Jakie dane są potrzebne do zatrudnienia pracownika?

39 wyświetlenia

Ech, te papiery… Zawsze ten stres przy rekrutacji. Potrzebny jest przecież kwestionariusz, żeby poznać kandydata, jego wykształcenie, doświadczenie zawodowe – to podstawa. Ale numer konta? PESEL? Nie, nie, to za intymne na tym etapie! Najważniejsze jest, żeby zobaczyć kompetencje i pasję, a resztę załatwiamy już po podpisaniu umowy. Ważne, żeby wszystko było jasne i zgodne z prawem.

Sugestie 0 polubienia

No dobra, to co my tu mamy… Ach, te zatrudnianie. Sama pamiętam, ile to nerwów zawsze było! No bo wiecie, trzeba zebrać te wszystkie dane, żeby kogoś zatrudnić. A ile tego jest!

No więc, co jest naprawdę ważne, żeby kogoś do firmy przyjąć? No na pewno, kwestionariusz osobowy to podstawa, prawda? Bez tego ani rusz. Żeby w ogóle wiedzieć, z kim mamy do czynienia. Jakie ma wykształcenie, gdzie wcześniej pracował… Wiadomo, standard.

Ale… no właśnie, jest “ale”. Czy od razu trzeba pytać o numer konta? Czy to nie za wcześnie? Ja uważam, że tak! PESEL? Eeee, też trochę creepy na starcie. No nie wiem, jak Wy, ale dla mnie to trochę za dużo na wejście.

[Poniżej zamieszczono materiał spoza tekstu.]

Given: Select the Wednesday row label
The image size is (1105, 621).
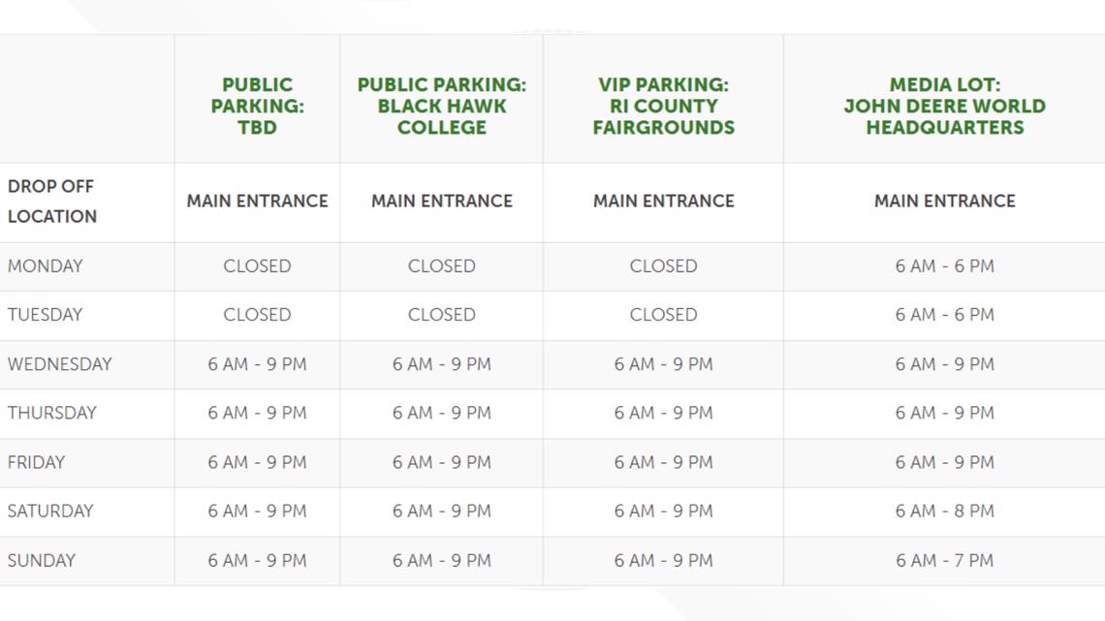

Pamiętam, jak raz rekrutowałam programistę. Miał super CV, doświadczenie w NASA, serio! Ale podczas rozmowy okazało się, że… no, powiedzmy, że “życiowo” trochę zagubiony był. I co z tego, że miał wszystkie te dane w kwestionariuszu, jak w praktyce ledwo sobie radził z komunikacją? No właśnie.

Dla mnie najważniejsze jest, żeby zobaczyć, co ten człowiek potrafi i czy w ogóle lubi to, co robi. Jakie ma kompetencje, czy się wkręci w nasz zespół. Pasja, rozumiecie? To jest klucz. Cała reszta, te numery kont, adresy, bla, bla, bla, to możemy ogarnąć później, jak już podpiszemy umowę.

No i oczywiście, cholera jasna, trzeba uważać, żeby wszystko było zgodnie z prawem. Bo potem się można nieźle naciąć. Sami wiecie, ile teraz jest tych regulacji i przepisów! A wiecie co? Kiedyś, czytałam, że jakiś tam urząd (sorry, nie pamiętam dokładnie jaki, ale serio!) zrobił kontrolę w firmie i się okazało, że zapomnieli kogoś poinformować o ochronie danych osobowych i poszła z tego taka afera, że hej! No po prostu strach się bać!

Więc, podsumowując – kwestionariusz tak, ale z umiarem. Najpierw człowiek, potem papiery. No i prawo, rzecz jasna! Bo inaczej będzie płacz i zgrzytanie zębów. Amen.